_EXCERPTED RECORDS:_
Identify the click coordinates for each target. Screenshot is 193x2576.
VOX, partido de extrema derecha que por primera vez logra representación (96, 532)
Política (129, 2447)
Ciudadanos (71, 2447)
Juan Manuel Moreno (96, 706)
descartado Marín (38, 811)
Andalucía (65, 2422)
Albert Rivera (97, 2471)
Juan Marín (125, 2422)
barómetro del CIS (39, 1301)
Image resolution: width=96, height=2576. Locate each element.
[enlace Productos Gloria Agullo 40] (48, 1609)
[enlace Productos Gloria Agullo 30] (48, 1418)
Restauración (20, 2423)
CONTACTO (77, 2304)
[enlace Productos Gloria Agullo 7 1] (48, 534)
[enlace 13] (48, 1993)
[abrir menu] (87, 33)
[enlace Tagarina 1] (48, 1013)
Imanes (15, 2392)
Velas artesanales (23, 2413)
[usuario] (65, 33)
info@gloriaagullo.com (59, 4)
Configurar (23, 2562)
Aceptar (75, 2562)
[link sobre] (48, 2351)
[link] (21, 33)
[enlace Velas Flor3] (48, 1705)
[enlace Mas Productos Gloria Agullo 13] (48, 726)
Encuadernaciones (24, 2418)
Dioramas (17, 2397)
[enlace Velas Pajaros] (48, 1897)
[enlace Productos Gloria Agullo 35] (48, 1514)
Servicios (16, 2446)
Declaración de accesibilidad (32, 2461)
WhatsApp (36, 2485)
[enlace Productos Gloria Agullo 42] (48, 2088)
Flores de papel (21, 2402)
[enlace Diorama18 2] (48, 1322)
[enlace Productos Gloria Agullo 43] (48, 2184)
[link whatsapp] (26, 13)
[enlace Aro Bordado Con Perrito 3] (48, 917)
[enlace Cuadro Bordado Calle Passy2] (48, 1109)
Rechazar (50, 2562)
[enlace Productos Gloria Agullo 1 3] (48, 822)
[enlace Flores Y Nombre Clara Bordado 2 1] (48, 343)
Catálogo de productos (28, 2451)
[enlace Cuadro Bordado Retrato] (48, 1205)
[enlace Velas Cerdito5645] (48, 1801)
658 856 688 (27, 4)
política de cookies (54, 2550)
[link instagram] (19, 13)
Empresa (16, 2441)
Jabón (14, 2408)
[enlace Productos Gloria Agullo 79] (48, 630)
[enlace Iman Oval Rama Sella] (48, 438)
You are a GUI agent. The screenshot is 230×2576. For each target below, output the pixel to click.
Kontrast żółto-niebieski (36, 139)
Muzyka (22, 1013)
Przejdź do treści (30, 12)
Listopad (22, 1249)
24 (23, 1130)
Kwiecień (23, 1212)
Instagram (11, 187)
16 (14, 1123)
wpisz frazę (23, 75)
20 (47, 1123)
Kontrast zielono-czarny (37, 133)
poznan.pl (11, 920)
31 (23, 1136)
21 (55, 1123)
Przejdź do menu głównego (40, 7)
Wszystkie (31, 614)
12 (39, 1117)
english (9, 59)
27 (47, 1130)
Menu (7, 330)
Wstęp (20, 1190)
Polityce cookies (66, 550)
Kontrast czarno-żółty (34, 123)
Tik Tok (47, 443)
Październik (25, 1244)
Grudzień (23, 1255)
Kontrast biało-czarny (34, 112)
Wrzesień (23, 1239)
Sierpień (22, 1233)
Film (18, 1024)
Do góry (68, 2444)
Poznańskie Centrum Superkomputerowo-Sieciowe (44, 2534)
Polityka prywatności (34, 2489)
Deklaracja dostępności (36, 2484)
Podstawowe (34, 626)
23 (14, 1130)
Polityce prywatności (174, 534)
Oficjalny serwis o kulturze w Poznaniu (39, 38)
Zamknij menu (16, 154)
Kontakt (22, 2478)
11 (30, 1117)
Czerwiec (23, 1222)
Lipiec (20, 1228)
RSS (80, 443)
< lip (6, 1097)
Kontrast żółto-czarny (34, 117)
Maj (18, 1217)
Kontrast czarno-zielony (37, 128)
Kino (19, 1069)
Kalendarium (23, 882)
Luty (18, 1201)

_ASSIGNED TASK:_
The line with "Kontrast czarno-żółty (34, 123)", the last line of the data above, and every line between them should be duplicated exactly, with nothing else.

_THE COMPLETED TASK:_
Kontrast czarno-żółty (34, 123)
Tik Tok (47, 443)
Październik (25, 1244)
Grudzień (23, 1255)
Kontrast biało-czarny (34, 112)
Wrzesień (23, 1239)
Sierpień (22, 1233)
Film (18, 1024)
Do góry (68, 2444)
Poznańskie Centrum Superkomputerowo-Sieciowe (44, 2534)
Polityka prywatności (34, 2489)
Deklaracja dostępności (36, 2484)
Podstawowe (34, 626)
23 (14, 1130)
Polityce prywatności (174, 534)
Oficjalny serwis o kulturze w Poznaniu (39, 38)
Zamknij menu (16, 154)
Kontakt (22, 2478)
11 (30, 1117)
Czerwiec (23, 1222)
Lipiec (20, 1228)
RSS (80, 443)
< lip (6, 1097)
Kontrast żółto-czarny (34, 117)
Maj (18, 1217)
Kontrast czarno-zielony (37, 128)
Kino (19, 1069)
Kalendarium (23, 882)
Luty (18, 1201)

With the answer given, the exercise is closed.